Provided records:
=-=-=-=-=
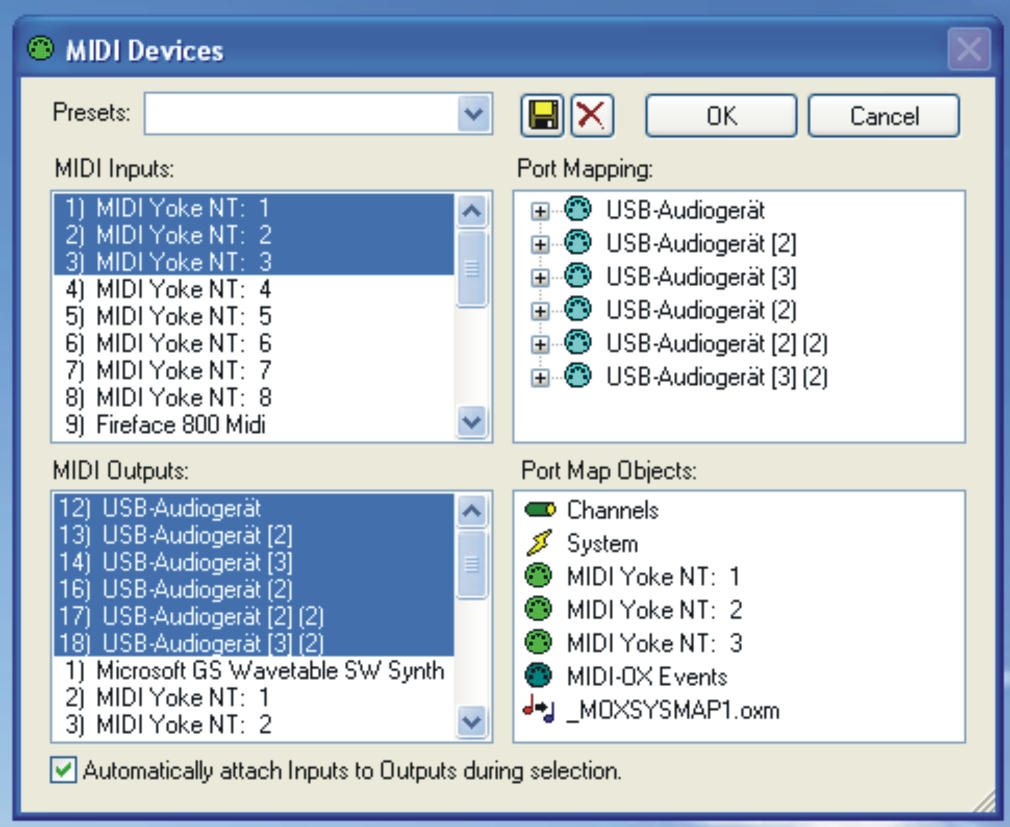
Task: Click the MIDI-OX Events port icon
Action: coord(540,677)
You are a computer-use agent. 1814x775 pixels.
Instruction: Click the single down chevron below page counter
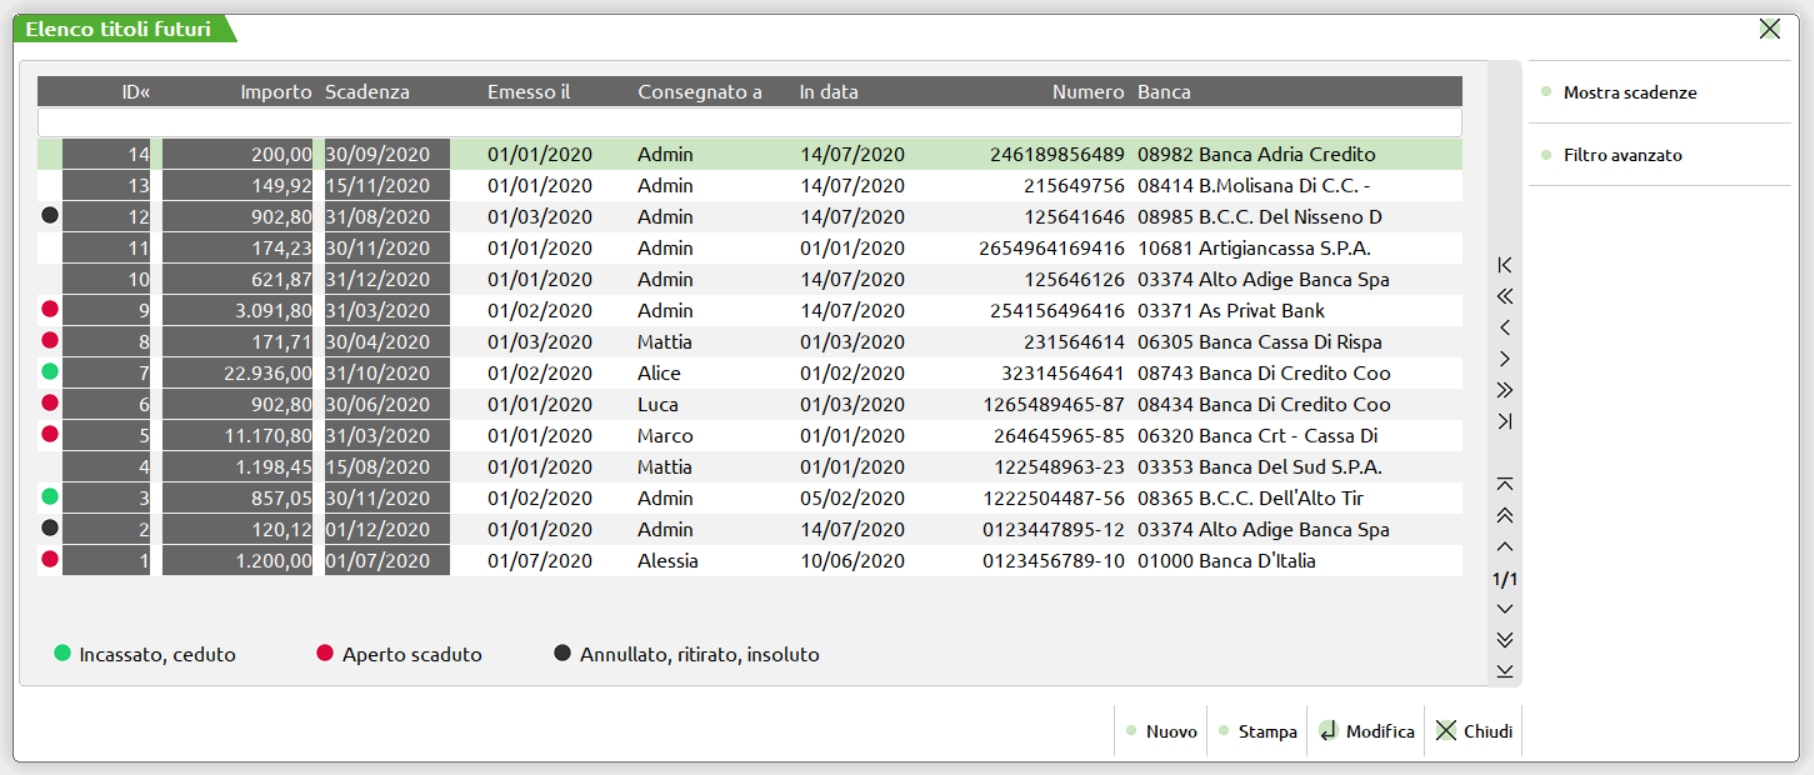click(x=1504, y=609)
=-=-=-=-=
Problem to solve: Leave out all pictures and retype precisely the lines that run from the line containing "Instruction: Click the" to the last line of the records.

Exercise result:
Instruction: Click the single down chevron below page counter
click(x=1504, y=609)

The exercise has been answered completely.